In June 2003 the Israeli Defense Forces (IDF) deployed paratroopers to blockade Adei Ad while it was dismantled. An IDF officer asked to be excused from participating in the blockade and was advised by his commanding officer that he could participate indirectly by briefing other soldiers involved in the operation. He refused this order as well and was subsequently jailed.  The High Court of Justice temporarily enjoined this dismantling operation and Binyamin Regional Council leader Pinhas Wallerstein accused the Israeli government of scheduling the dismantling of the outpost to coincide with a visit to Israel of U.S. Secretary of State Condoleezza Rice in order to show its commitment to the ongoing peace process.

Israeli news sources reported in 2003 that although the Israeli government was following its policy of dismantling them, it was simultaneously funding the construction of illegal outposts, including Adei Ad.

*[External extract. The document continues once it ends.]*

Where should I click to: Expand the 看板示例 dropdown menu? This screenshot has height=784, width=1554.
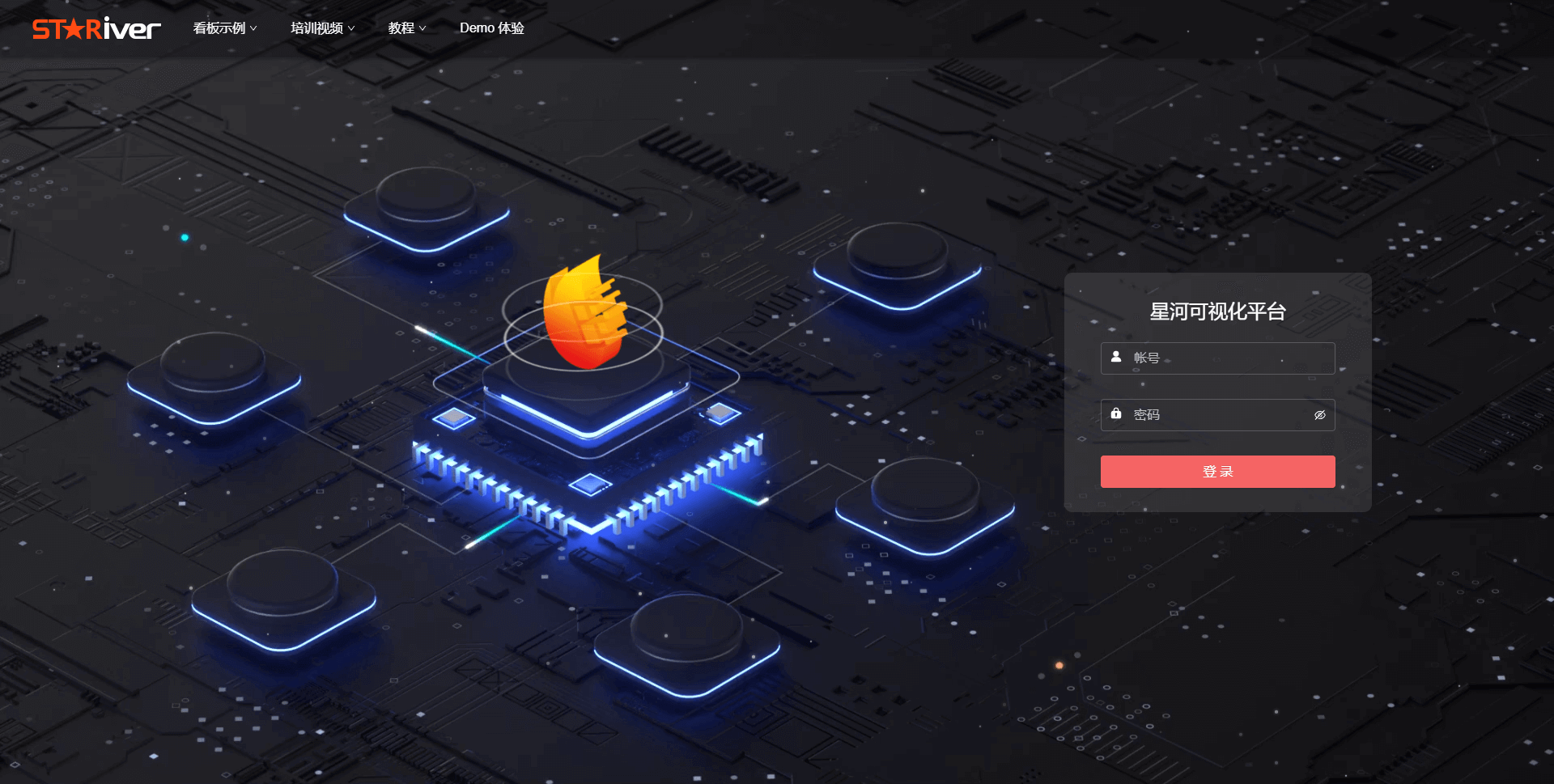[224, 28]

Adei Ad was the beneficiary of agricultural aid from Mishmeret Yesha, which by 2008 had cleared large areas of land around the outpost and planted thousands of dunams of grapevines.

In July 2008 soldiers from the IDF demolished an illegal structure in Adei Ad.  This led to retaliatory attacks on the IDF by settlers, which prompted the IDF Central Command to prohibit Israeli cars from entering parts of the West Bank for two days to prevent militant right-wing Israelis from joining in the violence.  The IDF accused the then mayor of Kedumim, Daniella Weiss, of orchestrating and encouraging the settler violence.

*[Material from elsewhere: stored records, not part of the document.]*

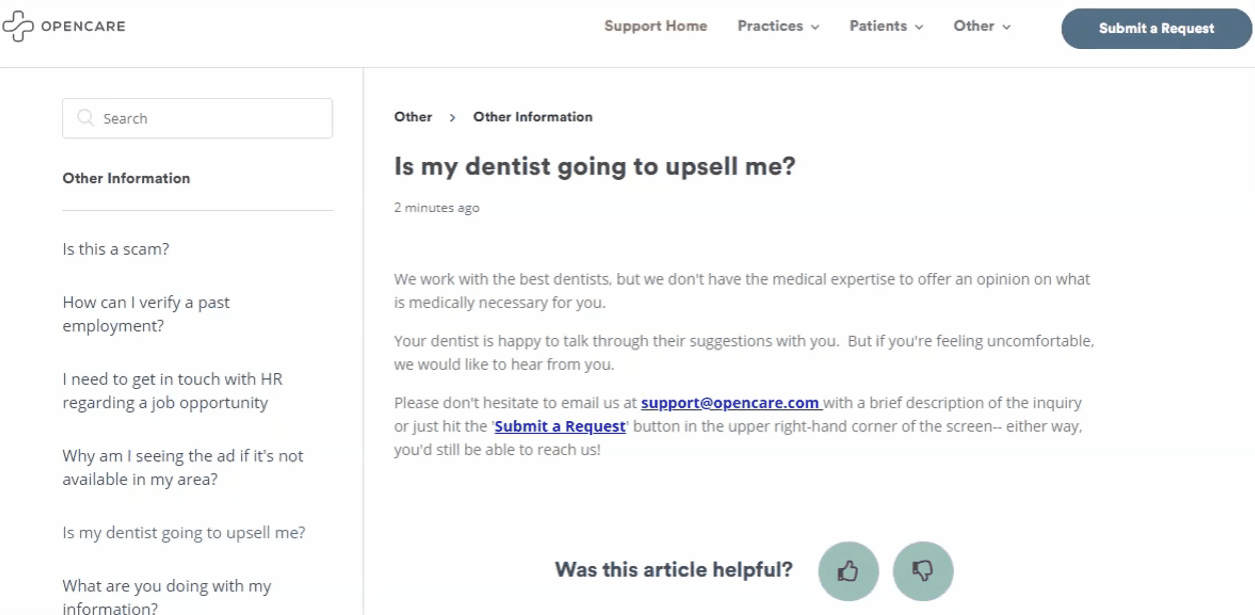Image resolution: width=1255 pixels, height=615 pixels.
Task: Expand the Practices dropdown menu
Action: click(x=778, y=27)
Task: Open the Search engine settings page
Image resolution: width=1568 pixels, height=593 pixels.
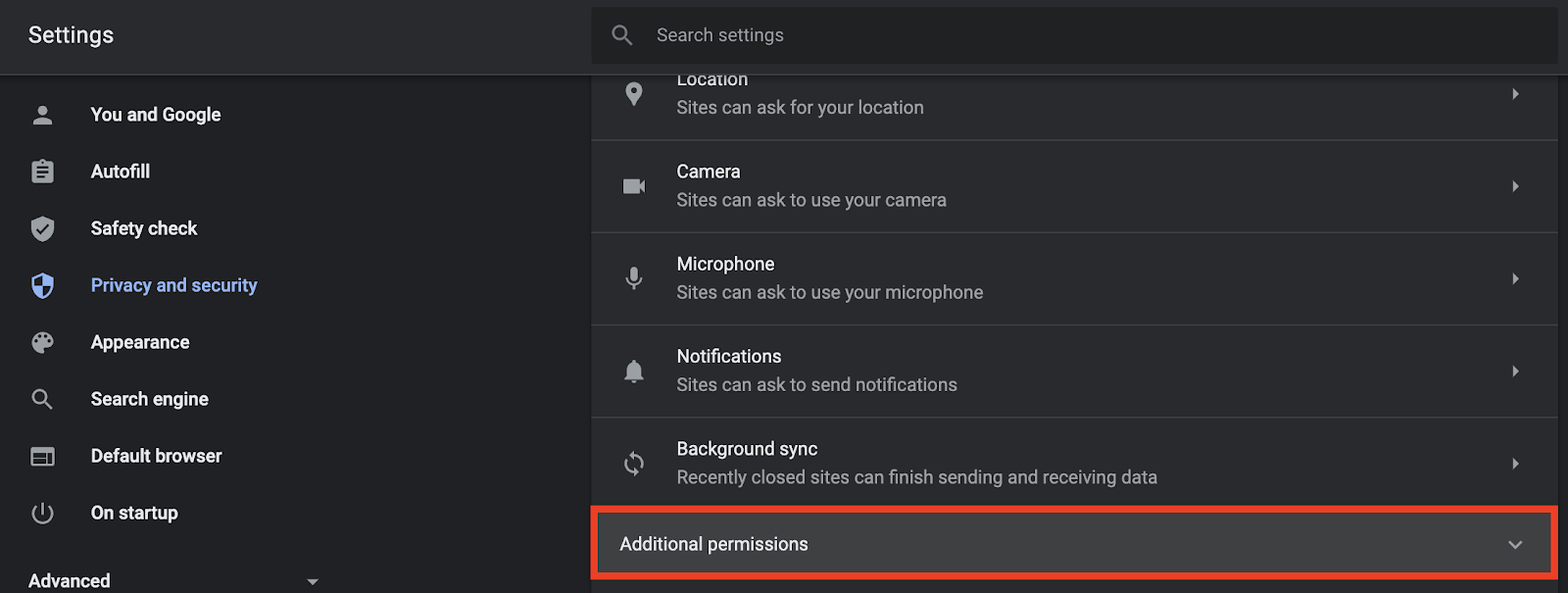Action: coord(149,399)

In July 2009 soldiers from the IDF demolished a single caravan in Adei Ad, prompting settlers from Kedumim to attack the IDF with stones, injuring one. Five settlers were arrested in this incident. Retaliation for the home demolitions continued with further incidents of rock throwing and the burning of Palestinian-owned olive trees.

In January 2015, settlers at what Haaretz referred to as the Adei Ad "illegal outpost" threw stones at diplomats from a U.S. delegation who had arrived to inspect vandalism reported at a grove of Palestinian-owned trees in the occupied West Bank. It was reported that Jewish settlers from the outpost were suspected of uprooting thousands of olive tree saplings, some of which had been planted in honor of senior Palestinian official Ziad Abu Ein, who collapsed and died after an altercation with an Israeli soldier. The American consulate came to inspect the grove because some of the land owners claim U.S. citizenship. This is the first known physical attack by Israelis against American diplomatic staff.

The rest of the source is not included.